The obtained prevalence of heterozygous atypical genotype in Mazandaran province (1%) is less than its reported frequencies in Iran and some other parts of the world. For instance, in a similar study conducted in the West of Iran, the prevalence of this genotype (Ea,u ) obtained to be 3.7% (9). In another study, the prevalence of PChE atypical was reported to be higher (about 4%) among Iranians compared to an Irish sample (19). Nevertheless, it is higher than the reported frequencies for East Asians (0.73%) or black Africans (0.46%) (9) In a study conducted in Trinidad, in 1996 by Pinto et al. a lower frequency of PChE enzyme defects was observed among people with African descendants compared to Indians and other races which showed a race dependant patern in PChE polymorphism. The obtained prevalence of heterozygous atypical in our study (1%), is also less than the figures reported for an Iranian sample with Jewish descent (20) and white Americans (about 5%) (15). The geographical pattern of genotypes polymorphism, which was frequently associated with racial differences, is a well known and documented fact. However, by exponentially increasing migration among the different populations since the last decades, these differences are going to be significantly faded away. The prevalence of some other genes polymorphism have been studied and well documented by other researchers in Mazandaran province.

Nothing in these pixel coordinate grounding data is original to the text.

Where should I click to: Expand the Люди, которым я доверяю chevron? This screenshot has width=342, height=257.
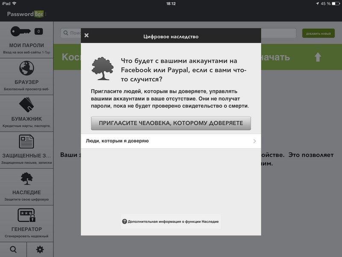254,142
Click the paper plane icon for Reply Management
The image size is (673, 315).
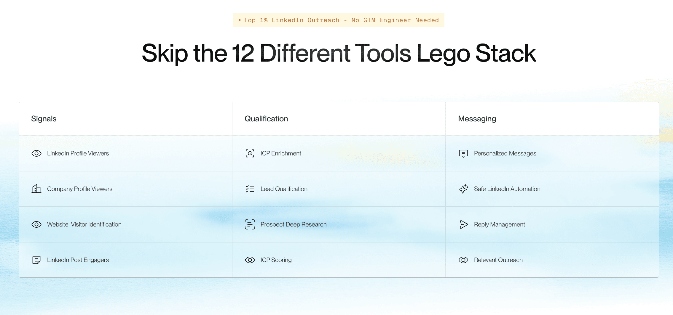463,224
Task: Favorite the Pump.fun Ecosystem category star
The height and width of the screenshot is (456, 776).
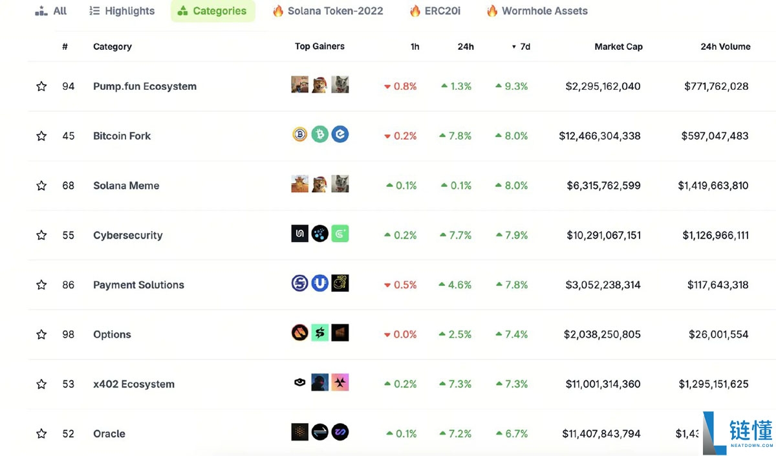Action: pyautogui.click(x=41, y=87)
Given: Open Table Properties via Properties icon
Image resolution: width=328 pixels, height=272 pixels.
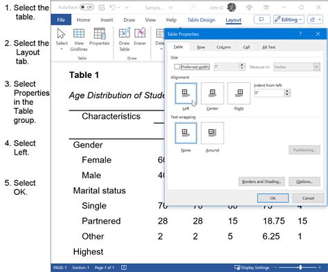Looking at the screenshot, I should [100, 34].
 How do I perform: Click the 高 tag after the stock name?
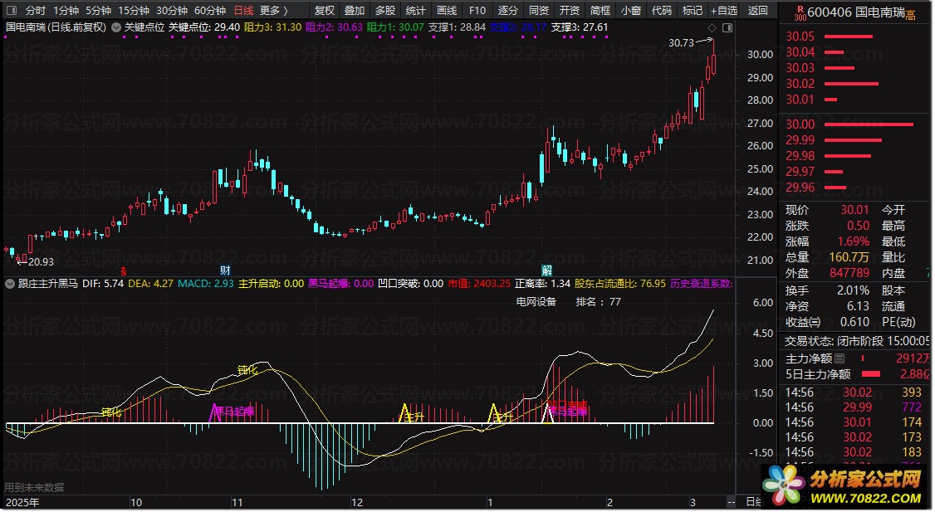pyautogui.click(x=910, y=16)
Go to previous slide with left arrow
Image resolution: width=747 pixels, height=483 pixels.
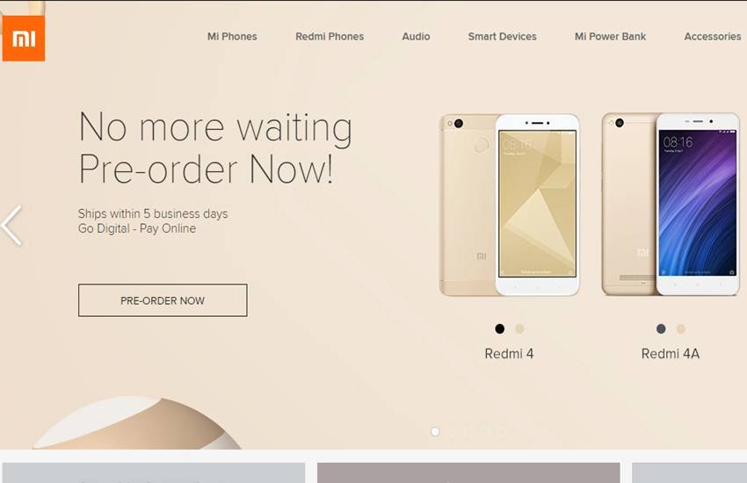[x=11, y=226]
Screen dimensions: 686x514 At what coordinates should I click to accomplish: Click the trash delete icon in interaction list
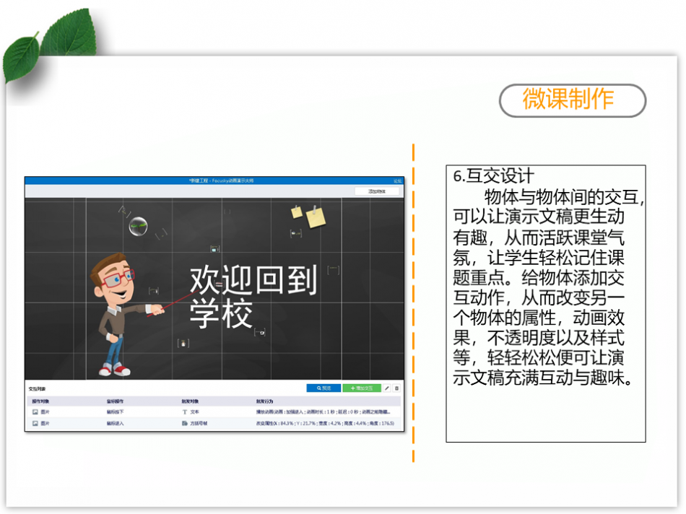coord(396,388)
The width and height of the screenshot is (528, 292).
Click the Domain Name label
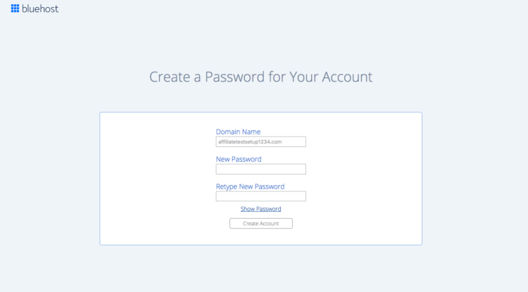(238, 132)
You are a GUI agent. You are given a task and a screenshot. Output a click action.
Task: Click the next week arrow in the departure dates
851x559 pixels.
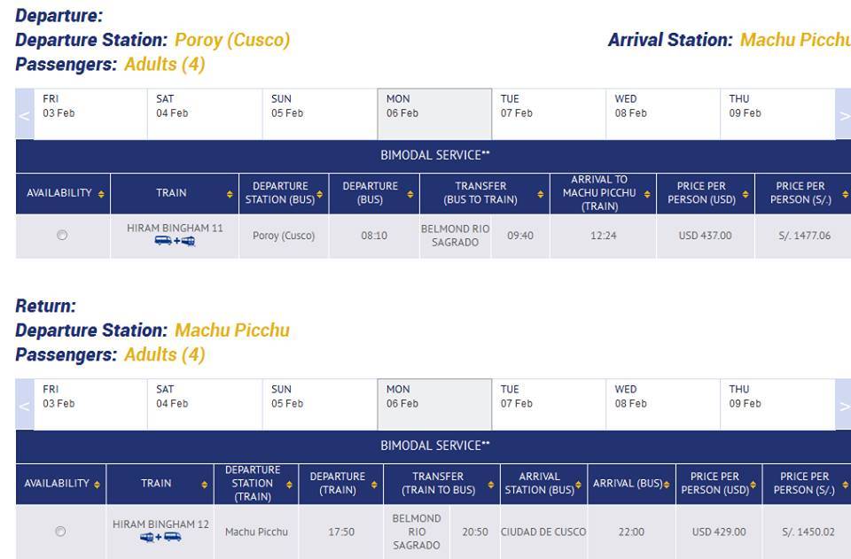(843, 114)
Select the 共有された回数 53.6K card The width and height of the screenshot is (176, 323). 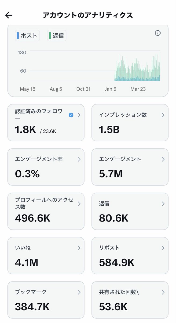point(130,300)
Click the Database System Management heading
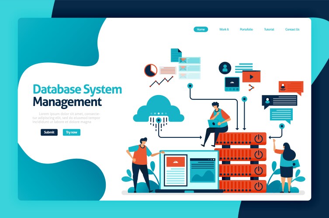The width and height of the screenshot is (329, 218). tap(76, 95)
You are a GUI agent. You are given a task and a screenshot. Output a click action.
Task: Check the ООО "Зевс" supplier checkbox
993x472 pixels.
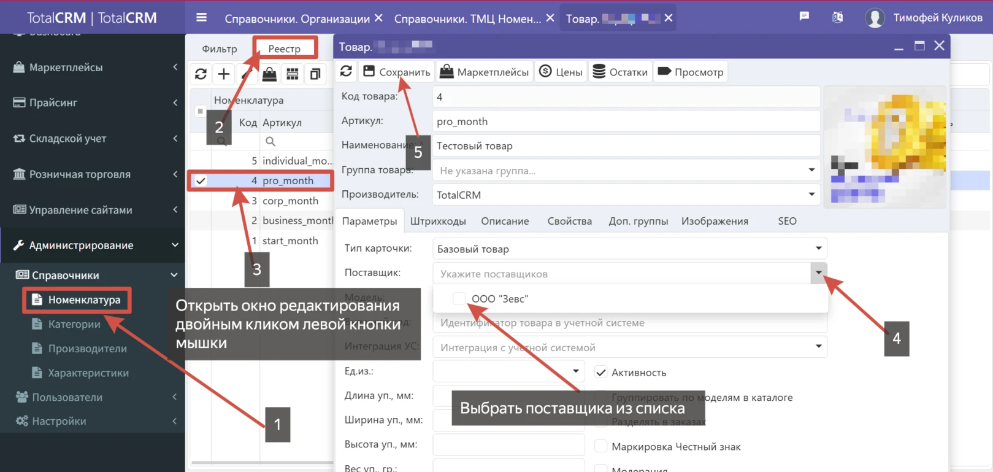click(x=459, y=299)

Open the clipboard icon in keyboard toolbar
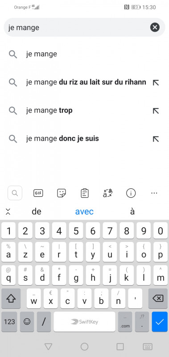85,193
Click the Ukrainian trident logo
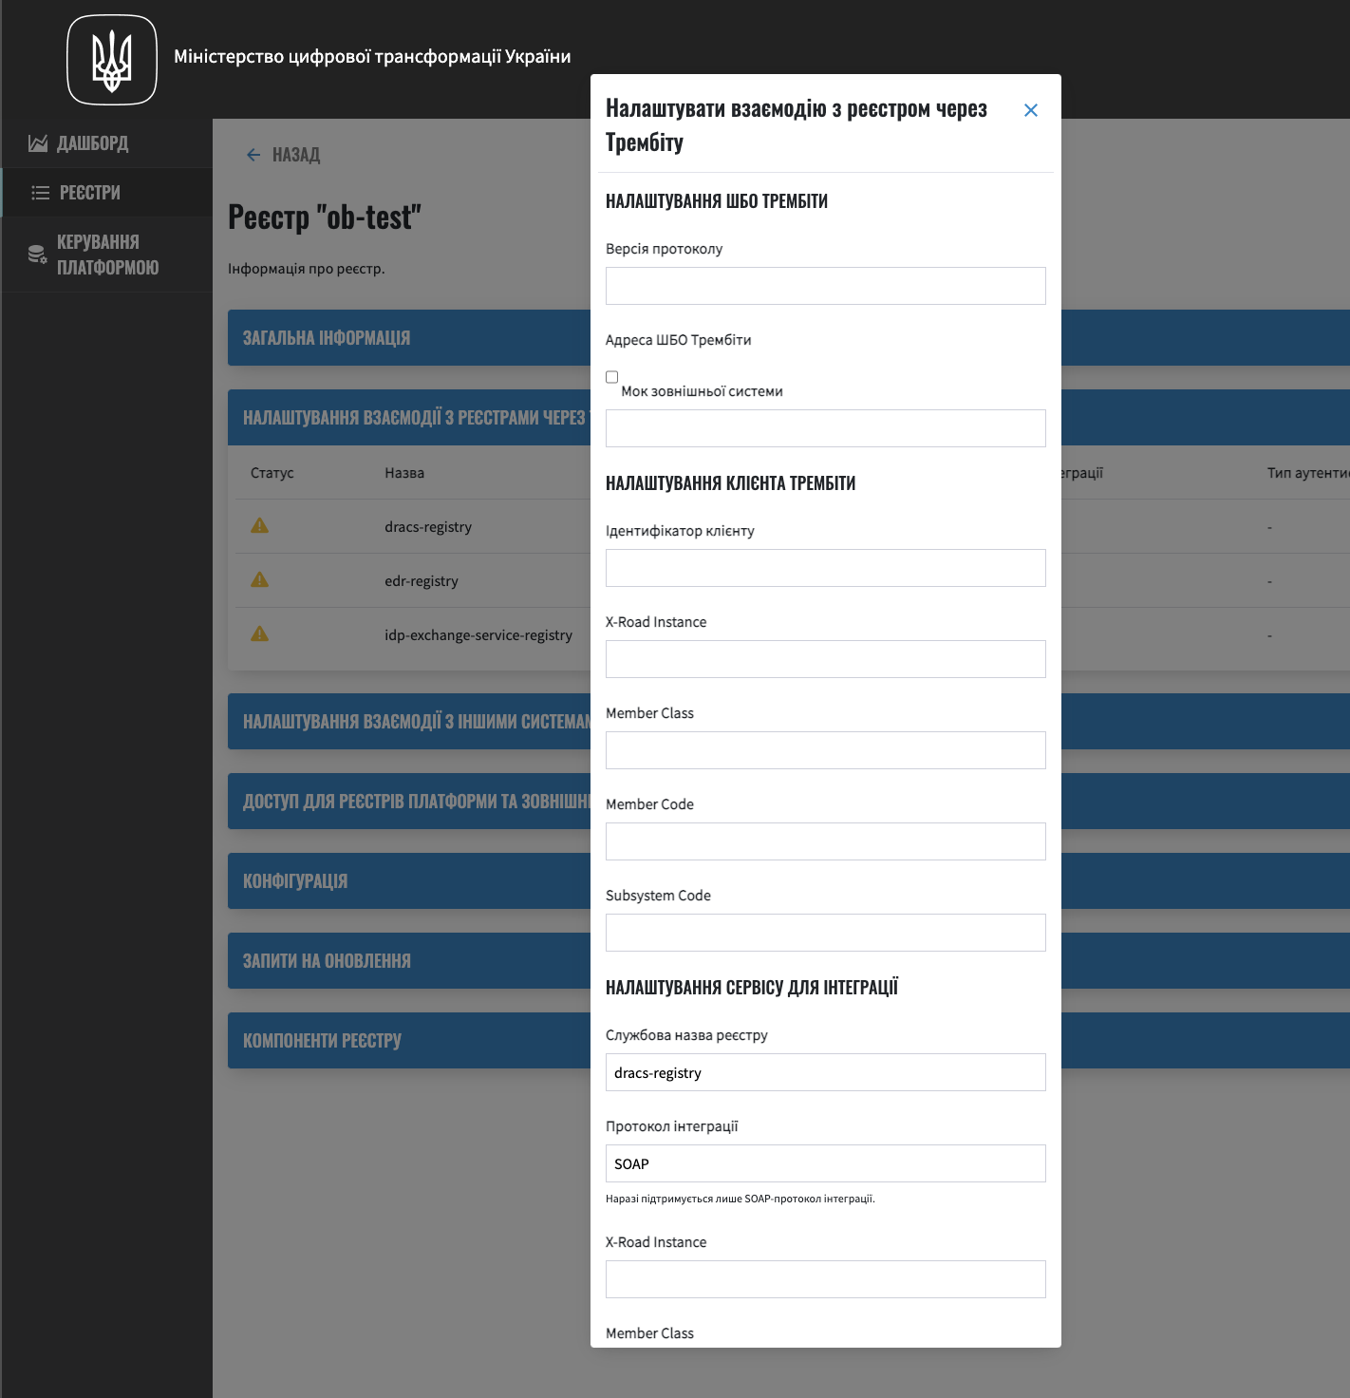This screenshot has height=1398, width=1350. click(x=112, y=60)
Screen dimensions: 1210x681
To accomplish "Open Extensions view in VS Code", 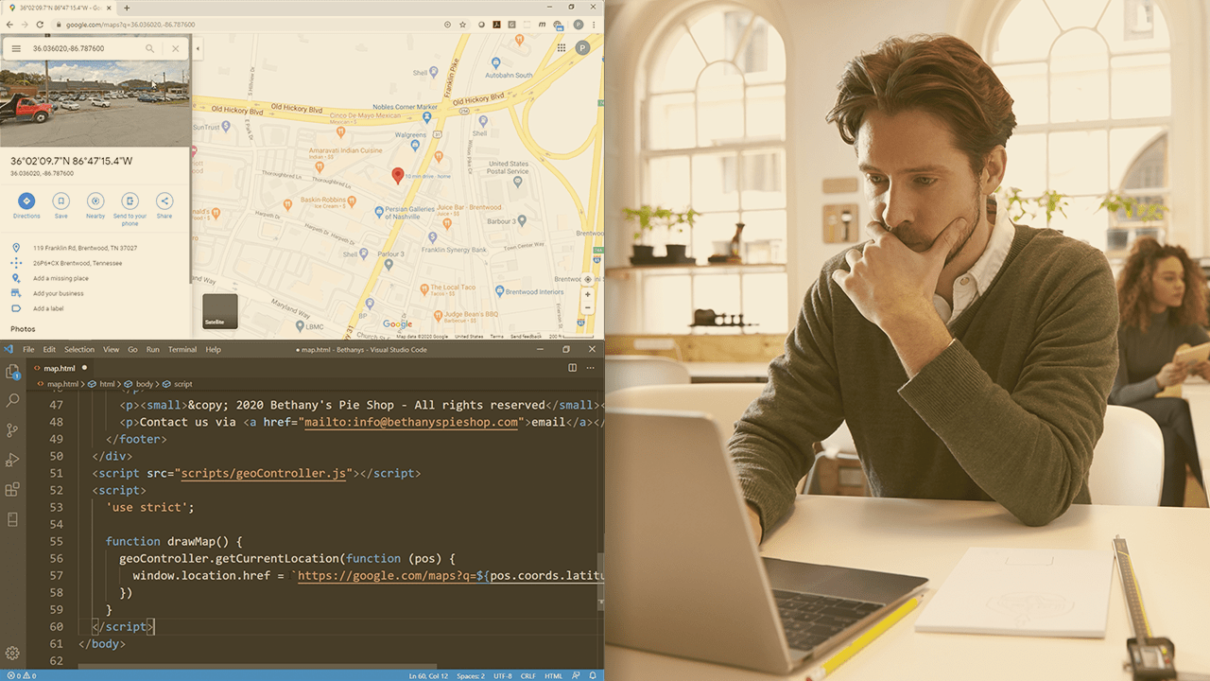I will point(12,489).
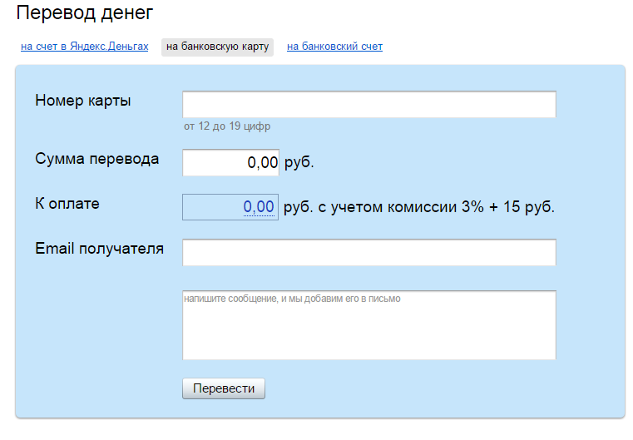Click the 'Сумма перевода' label

point(96,159)
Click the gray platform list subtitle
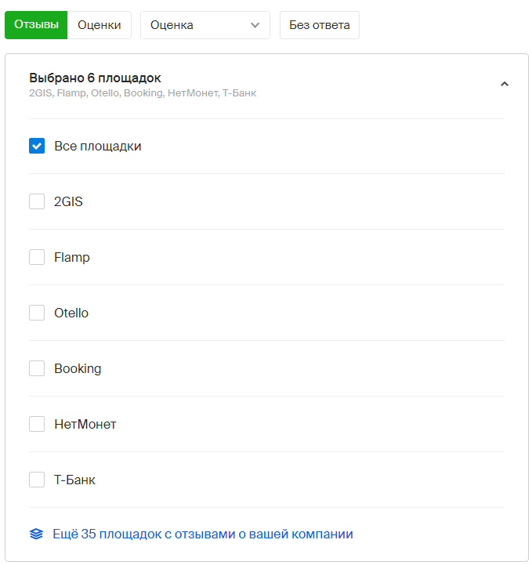The image size is (532, 565). tap(143, 93)
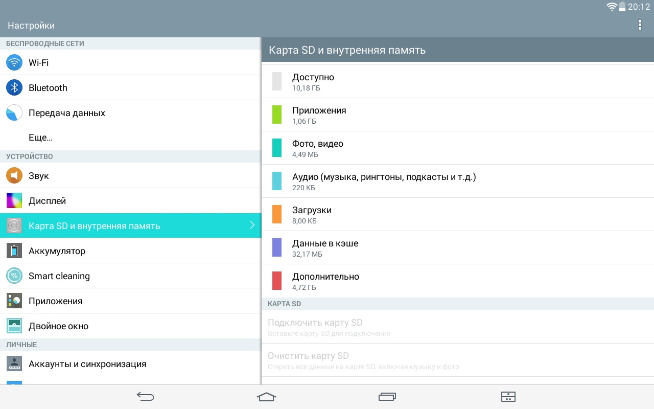Open data usage via its pie icon

pos(14,113)
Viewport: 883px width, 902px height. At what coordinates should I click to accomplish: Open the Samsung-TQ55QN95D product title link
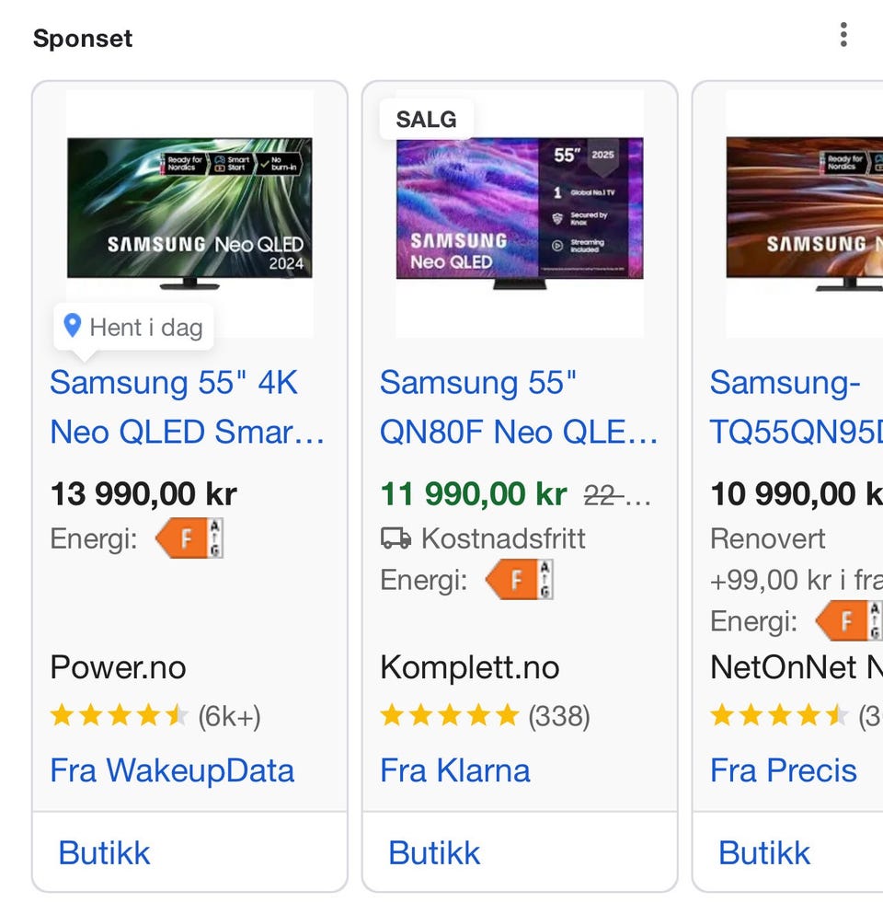coord(795,407)
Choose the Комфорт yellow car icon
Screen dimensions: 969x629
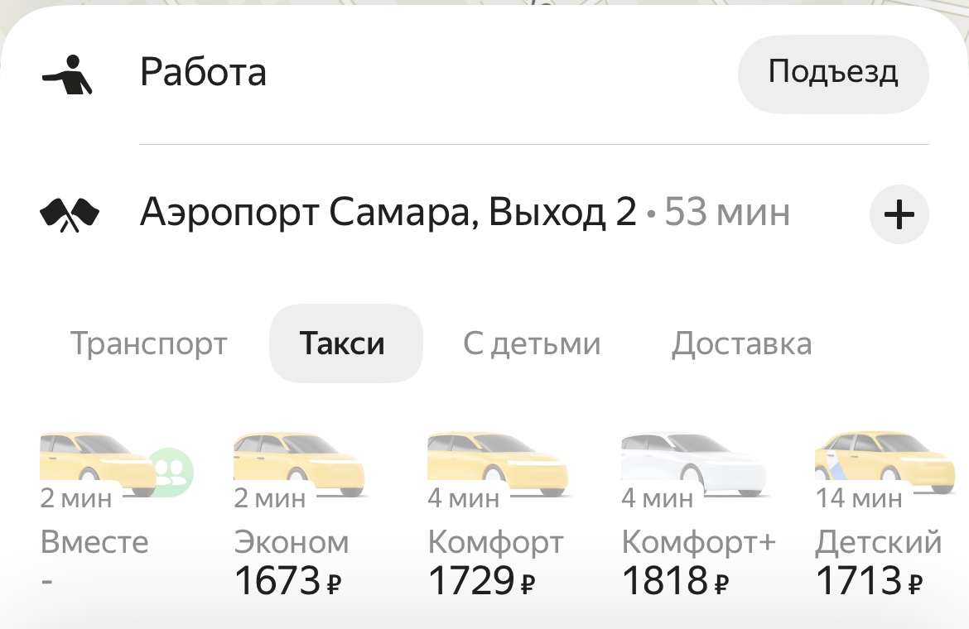[x=497, y=461]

For example, the prevalence of some variants of G6PD deficiency has been reported to be higher in Mazandaran province compared to the other parts of the world (26). In most studies conducted in other parts of Iran, the frequency of atypical heterozygous genotype of PChE had shown minor differences with other societies across the world (9, 19). Since the frequency of homozygous genotype (Ea,a) is obviously correlated to the heterozygous genotype (Ea,u), according to our finding (1% frequency of Ea,u genotype), the risk of postoperative apnea following the use of muscle relaxants (i.e. succynilcholine and mivacurium) in Mazandaran province is not higher than the other regions of the world including the other provinces in Iran.
Finally as a conclusion, we found out that the prevalence of pseudocholinesterase heterozygous atypical genotype in Mazandaran province (1%) is less than the values previously reported in other parts around the country. Hence, the prevalence of atypical homozygous phenotype (Ea,a) and consequently the risk of prolonged apnea during and after anesthesia (induced by defects in pseudocholinesterase) is much lesser than the other parts of Iran and some parts of the world.
Acknowledgments
The authors wish to kindly thank all Iranian Blood Transfusion Organization (IBTO’s) centers staff in Mazandaran province, specially Mr Saeed Meftah and Mr Abbas Aghaei-mir, and all volunteers who participated in this study.
Funding: This study was funded by a grant from Deputy of Technology and Research - Babol University of Medical Sciences (grant No: 189641599)
Conflict of Interest: There was no conflict of interest.